A preliminary path analysis of expectancy and patient-provider encounter in an open-label randomized controlled trial of spinal manipulation for cervicogenic headache


A preliminary path analysis of expectancy and patient-provider encounter in an open-label randomized controlled trial of spinal manipulation for cervicogenic headache

Mitchell Haas, DC, Mikel Aickin, PhD, Darcy Vavrek, ND

Dean of Research, Center for Outcomes Studies,
Western States Chiropractic College,
Portland, OR 97230, USA.

OBJECTIVE:   The purpose of this article was to present a preliminary model to identify the effects of expectancy of treatment success and the patient-provider encounter (PPE) on outcomes in an open-label randomized trial.

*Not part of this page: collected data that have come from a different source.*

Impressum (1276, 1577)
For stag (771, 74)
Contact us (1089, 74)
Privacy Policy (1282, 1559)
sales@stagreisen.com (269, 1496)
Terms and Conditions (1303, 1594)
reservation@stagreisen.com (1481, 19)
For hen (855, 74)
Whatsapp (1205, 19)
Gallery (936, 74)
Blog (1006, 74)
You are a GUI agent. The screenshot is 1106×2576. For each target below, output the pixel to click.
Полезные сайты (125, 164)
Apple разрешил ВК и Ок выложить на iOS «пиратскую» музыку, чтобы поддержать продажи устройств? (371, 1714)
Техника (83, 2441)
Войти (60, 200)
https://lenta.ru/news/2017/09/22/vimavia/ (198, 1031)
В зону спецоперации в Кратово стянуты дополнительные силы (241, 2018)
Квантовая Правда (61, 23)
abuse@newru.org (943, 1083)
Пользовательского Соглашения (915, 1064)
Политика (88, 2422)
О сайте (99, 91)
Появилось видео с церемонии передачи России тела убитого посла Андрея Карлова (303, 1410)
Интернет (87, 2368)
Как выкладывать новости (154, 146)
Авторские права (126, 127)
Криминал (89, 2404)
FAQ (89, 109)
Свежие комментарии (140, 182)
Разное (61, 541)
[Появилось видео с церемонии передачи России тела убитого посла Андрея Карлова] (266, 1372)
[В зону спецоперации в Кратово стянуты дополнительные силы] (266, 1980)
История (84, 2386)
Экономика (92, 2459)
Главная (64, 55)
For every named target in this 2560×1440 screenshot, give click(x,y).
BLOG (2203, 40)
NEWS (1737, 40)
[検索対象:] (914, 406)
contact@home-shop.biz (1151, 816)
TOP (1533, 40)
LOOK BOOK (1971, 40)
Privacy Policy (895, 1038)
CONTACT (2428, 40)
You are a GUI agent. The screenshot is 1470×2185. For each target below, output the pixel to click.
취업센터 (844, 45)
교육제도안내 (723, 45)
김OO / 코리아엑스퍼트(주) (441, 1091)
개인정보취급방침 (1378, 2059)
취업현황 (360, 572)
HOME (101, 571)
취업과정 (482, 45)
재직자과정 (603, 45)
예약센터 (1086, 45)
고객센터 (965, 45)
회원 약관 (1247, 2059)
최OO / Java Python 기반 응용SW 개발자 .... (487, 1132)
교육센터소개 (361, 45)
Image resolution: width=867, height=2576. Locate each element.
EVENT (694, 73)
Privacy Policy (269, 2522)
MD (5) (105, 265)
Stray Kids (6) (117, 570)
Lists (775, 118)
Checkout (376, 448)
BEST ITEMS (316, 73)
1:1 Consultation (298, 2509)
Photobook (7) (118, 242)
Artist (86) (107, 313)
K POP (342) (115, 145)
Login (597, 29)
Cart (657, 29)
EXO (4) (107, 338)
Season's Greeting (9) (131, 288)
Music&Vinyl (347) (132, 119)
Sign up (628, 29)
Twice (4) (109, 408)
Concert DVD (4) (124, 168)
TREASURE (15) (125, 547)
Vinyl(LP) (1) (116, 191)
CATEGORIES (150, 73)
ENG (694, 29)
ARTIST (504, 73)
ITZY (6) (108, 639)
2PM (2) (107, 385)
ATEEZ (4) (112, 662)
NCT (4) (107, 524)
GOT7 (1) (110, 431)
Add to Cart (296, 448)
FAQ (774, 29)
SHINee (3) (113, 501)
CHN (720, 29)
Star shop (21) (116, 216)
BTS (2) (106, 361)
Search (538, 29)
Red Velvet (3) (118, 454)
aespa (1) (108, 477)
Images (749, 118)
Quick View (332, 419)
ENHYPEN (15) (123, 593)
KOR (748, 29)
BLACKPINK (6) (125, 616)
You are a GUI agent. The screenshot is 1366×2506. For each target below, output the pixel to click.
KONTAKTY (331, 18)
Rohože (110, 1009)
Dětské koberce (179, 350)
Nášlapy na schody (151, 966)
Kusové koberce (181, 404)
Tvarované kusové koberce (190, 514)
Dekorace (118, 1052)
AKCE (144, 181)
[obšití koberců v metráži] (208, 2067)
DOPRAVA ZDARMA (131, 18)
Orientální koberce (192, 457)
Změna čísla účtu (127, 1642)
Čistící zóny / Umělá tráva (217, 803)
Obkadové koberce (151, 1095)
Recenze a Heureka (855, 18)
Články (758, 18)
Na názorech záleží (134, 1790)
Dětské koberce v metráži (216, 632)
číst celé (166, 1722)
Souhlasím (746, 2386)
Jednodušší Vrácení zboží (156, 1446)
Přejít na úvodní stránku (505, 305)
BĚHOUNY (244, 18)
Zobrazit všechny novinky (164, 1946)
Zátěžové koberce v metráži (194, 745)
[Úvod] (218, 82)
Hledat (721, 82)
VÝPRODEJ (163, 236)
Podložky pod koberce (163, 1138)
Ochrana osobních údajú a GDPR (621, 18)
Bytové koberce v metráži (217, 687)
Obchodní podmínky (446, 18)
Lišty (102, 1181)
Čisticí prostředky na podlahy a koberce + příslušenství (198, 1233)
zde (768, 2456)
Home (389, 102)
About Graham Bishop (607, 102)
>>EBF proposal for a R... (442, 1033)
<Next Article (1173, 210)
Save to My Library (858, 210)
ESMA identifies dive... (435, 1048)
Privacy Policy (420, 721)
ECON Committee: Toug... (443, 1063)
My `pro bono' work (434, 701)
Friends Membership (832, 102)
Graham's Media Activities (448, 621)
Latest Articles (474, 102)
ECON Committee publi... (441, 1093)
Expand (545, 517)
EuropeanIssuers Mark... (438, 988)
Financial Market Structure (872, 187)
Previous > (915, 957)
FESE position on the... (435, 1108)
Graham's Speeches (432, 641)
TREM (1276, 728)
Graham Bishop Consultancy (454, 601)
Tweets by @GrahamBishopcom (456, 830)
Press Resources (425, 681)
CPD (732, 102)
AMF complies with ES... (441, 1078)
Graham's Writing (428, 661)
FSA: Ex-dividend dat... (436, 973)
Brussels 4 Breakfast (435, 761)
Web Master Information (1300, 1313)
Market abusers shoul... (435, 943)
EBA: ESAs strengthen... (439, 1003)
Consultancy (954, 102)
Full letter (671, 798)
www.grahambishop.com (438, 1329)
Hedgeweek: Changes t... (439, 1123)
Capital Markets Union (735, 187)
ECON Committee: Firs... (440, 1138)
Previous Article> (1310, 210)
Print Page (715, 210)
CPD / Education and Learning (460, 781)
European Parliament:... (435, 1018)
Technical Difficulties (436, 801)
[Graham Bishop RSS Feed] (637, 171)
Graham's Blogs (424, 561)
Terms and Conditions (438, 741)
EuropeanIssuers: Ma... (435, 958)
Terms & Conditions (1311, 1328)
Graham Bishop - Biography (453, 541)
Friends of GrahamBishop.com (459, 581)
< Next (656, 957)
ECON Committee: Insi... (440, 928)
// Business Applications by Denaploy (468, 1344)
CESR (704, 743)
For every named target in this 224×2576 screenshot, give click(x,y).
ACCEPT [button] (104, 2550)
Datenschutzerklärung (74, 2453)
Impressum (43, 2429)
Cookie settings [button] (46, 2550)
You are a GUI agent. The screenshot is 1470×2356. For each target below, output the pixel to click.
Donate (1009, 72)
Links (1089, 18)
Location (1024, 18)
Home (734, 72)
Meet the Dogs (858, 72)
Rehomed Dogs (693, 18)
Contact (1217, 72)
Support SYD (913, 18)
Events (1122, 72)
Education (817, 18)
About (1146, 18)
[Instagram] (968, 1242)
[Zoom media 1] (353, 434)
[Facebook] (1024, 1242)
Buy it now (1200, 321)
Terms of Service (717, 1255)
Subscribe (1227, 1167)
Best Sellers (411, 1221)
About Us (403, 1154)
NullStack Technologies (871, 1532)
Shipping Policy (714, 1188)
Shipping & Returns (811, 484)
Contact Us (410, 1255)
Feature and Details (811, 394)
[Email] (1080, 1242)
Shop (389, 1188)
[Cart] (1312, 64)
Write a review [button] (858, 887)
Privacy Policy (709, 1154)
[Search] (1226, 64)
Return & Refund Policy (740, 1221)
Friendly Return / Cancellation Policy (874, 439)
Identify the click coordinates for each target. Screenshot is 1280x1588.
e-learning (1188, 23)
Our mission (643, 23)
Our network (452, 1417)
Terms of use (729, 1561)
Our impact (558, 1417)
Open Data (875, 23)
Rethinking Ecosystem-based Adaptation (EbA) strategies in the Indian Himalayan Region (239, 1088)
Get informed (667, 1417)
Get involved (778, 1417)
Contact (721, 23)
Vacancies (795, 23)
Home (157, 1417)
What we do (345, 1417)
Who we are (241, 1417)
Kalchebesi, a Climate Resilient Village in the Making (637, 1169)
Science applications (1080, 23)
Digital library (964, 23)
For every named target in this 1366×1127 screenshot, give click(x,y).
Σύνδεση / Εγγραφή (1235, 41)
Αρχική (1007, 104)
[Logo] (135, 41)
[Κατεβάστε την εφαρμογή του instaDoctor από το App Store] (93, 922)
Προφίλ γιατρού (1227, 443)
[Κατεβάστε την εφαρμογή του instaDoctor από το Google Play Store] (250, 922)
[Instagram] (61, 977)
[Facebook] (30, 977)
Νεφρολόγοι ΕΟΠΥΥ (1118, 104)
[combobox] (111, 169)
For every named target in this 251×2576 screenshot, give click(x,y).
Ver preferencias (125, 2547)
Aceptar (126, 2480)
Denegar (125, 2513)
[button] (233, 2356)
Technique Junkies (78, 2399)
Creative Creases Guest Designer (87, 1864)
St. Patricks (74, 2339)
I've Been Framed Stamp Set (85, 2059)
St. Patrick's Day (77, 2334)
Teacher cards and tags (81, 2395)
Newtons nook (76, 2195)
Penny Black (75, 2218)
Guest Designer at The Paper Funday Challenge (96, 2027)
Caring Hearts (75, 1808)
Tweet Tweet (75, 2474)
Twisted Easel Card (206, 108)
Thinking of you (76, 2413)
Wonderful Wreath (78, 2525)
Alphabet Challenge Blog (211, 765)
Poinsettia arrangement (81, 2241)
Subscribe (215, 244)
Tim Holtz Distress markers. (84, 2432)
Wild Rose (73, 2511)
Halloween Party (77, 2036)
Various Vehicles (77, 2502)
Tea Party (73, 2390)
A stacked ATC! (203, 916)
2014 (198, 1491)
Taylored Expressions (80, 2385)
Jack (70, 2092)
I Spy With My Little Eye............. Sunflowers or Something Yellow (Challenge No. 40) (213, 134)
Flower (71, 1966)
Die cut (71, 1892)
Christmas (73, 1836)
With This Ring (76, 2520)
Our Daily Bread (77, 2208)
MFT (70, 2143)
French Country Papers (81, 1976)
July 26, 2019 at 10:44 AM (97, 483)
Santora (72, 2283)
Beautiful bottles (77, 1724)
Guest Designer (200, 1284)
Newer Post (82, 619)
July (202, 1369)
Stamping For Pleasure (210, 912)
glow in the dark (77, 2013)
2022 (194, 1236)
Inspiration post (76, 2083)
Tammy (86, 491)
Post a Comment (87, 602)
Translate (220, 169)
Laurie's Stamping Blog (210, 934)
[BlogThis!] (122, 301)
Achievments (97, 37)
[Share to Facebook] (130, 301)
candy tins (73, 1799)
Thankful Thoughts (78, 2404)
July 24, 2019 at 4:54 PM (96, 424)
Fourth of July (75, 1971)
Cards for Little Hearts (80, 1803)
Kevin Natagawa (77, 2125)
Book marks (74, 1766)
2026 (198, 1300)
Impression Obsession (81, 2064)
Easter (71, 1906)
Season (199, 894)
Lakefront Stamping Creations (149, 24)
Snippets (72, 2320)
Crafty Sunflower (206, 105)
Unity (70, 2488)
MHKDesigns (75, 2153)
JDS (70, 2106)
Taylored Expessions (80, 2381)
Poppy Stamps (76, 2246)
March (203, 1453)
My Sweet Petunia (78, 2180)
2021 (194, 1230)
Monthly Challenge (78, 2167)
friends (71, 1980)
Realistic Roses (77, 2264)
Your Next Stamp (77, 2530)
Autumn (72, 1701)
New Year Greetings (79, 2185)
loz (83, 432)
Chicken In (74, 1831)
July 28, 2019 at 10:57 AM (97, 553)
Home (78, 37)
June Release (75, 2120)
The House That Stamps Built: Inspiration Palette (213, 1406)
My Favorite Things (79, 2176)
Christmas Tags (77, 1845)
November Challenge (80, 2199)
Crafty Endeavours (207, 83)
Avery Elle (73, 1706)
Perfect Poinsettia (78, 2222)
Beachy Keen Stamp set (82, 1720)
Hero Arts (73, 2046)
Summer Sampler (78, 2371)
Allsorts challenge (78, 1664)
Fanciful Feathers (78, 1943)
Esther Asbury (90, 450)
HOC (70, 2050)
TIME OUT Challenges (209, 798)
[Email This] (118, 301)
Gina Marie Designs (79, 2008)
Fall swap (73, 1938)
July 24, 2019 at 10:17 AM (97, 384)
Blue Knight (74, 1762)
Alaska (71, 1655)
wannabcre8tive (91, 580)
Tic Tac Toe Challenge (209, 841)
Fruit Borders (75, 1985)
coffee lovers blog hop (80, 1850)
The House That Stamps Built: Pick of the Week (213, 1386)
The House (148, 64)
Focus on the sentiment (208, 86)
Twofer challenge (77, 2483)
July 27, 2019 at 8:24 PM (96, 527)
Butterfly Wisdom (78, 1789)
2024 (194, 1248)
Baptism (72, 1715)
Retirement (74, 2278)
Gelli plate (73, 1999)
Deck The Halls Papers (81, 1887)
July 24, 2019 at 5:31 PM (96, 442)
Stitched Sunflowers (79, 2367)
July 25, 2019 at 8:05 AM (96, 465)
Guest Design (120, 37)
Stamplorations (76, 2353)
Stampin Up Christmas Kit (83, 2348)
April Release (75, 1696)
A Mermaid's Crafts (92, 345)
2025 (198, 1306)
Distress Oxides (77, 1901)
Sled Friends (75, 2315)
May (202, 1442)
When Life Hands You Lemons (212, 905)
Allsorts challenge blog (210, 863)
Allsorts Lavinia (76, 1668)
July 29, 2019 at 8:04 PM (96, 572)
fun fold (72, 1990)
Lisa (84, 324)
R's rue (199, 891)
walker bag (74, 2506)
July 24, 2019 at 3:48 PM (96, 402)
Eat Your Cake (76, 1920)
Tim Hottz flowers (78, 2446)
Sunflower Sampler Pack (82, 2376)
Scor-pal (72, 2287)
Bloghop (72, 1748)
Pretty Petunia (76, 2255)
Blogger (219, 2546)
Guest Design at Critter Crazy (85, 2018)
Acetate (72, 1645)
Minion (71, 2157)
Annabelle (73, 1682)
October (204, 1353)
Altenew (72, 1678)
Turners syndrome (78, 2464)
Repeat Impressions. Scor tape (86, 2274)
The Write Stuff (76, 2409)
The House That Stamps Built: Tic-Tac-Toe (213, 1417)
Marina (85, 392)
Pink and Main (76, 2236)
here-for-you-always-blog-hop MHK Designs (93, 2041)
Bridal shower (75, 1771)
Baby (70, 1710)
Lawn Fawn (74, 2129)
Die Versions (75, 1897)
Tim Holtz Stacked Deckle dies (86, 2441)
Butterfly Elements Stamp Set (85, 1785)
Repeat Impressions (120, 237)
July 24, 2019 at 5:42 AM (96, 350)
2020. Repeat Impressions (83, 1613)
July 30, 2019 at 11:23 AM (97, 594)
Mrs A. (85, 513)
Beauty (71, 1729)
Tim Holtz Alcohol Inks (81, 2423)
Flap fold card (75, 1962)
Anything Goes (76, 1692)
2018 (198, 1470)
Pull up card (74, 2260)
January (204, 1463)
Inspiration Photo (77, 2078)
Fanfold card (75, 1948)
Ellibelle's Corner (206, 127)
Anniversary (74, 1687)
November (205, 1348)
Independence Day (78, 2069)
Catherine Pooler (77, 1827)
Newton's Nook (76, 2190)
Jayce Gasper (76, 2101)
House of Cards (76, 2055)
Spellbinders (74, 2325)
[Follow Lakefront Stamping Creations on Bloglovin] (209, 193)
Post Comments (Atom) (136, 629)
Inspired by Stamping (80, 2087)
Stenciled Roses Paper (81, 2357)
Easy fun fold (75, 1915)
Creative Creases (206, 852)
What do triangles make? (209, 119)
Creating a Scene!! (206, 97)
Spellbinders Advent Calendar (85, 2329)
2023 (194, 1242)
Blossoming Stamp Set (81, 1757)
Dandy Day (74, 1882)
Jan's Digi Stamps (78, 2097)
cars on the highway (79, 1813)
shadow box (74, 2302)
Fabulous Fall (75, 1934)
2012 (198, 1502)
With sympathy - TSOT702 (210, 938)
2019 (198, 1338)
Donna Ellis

METHODS:   Eighty participants with chronic cervicogenic headache (CGH) were randomized to 4 groups: 2 levels of treatment dose (8 or 16) and 2 levels of therapy from a chiropractor (spinal manipulation or light massage). Providers were instructed to have equal enthusiasm for all care. Structural equation modeling with standardized path coefficients (beta) was used in a path analysis to identify the effects of patient expectancy and the PPE on CGH pain. The model included monthly pain from baseline to 12 weeks. Expectancy and PPE were evaluated on Likert scales. The patient-provider encounter was measured as patient perception of chiropractor enthusiasm, confidence, and comfort with care.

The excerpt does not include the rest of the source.